When you earn foreign-source income, a non-resident withholding tax will typically be deducted before the payment is received. For example, when you, as a foreign person, receive a dividend from a US corporation, a 30% tax will be automatically withheld at the source. This rate can be reduced if the country you are a tax resident of has a tax treaty with the US (ex: 15% for Canadian residents, see WTH taxes in US).
Unfortunately, the WTH tax is non-refundable. However, you may be able to claim a foreign tax credit to offset double taxation when you file your domestic tax return. Also, if the tax was withheld by mistake (ex: by a US client even though your service/product was not US-sourced) or at an incorrect rate (ex: a general rate was applied instead of a reduced rate based on a tax treaty), you could file a foreign tax return to claim a refund (ex: Form 1040-NR in US).
The WTH tax is deducted from foreign-source payments such as dividends, interest, and royalties. Rental income (along with REITs) is often subject to the standard WTH tax that can't be reduced by a tax treaty (ex: 30% in US). Capital gains and directors fees may also be subject to WTH tax.
The rate of withholding also depends on the type of investment account (margin, registered, etc.) (see taxes on investments). Unfortunately, there may be multiple levels of WTH taxes (ex: divs from a US-listed ETF that holds international stocks). Level 1 WTH tax is levied by the foreign country where the corporation is domiciled and is often non-recoverable, while Level 2 WTH tax is levied by the country where the security is listed. For a US/Canada perspective, see this white paper.
Workarounds for WTH taxes
1. Invest in contries with a zero or low non-resident WTH tax
- some countries don't levy a WTH tax on dividends, ex: UK (LON), HK (HKG)
- other countries have a low WTH tax, ex: 10% in China (SHG)
- NOTE foreign divs from interlisted stocks are still subject to WTH tax
- ex: US company is listed on both NYSE (USD) and TSX (CAD)
- Canadian residents will still pay 15% WTH tax even if they buy on TSX
- WTH tax is deducted based on the origin of the distributions (i.e.
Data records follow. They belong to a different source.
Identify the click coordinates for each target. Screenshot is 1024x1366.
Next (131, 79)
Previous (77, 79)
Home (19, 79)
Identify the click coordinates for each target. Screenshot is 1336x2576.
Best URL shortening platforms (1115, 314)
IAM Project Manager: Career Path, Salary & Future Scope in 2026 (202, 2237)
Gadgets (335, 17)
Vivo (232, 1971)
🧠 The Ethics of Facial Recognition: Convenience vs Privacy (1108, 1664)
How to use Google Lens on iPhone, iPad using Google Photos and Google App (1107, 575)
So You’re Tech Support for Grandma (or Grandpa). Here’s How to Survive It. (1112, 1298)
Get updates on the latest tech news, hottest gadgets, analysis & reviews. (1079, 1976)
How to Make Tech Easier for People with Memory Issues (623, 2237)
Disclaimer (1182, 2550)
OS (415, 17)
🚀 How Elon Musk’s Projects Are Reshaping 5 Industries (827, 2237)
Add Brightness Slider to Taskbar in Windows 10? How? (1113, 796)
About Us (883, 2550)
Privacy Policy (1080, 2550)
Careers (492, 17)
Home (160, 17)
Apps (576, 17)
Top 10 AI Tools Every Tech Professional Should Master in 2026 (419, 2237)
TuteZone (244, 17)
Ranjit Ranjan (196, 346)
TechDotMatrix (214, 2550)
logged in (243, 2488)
US)
- which stock exchange the shares are traded on and in which currency is irrelevant
- NOTE companies in EM countries (ex: Russia) have low P/Es and high div yield
2. Move to a country with a lower WTH rate based on a tax treaty
- some countries that signed DTTs have a lower WTH tax
- ex: US WTH tax is generally 30%, but is 10% for tax residents of Bulgaria, Romania, etc.
- ex: Japan has a 20% WTH tax that can be reduced to 10-15%
3. Invest in domestic companies
- divs from local companies are often subject to lower tax rates and/or tax credits
- ex: qualified divs in US, eligible divs in Canada, etc.
- in lower tax brackets, you may be exempt from tax and/or have a negative tax to offset other income
- NOTE div income above a certain threshold may affect your pension (ex: OAS clawback in Canada)
4. Earn capital gains
- WTH tax is usually not applied to capital gains
- instead of dividends or interest, earn from capital appreciation
- ex: invest in growth stocks (ex: US tech), sell shares when retiring
- ex: sell call options for a premium, trade futures, etc.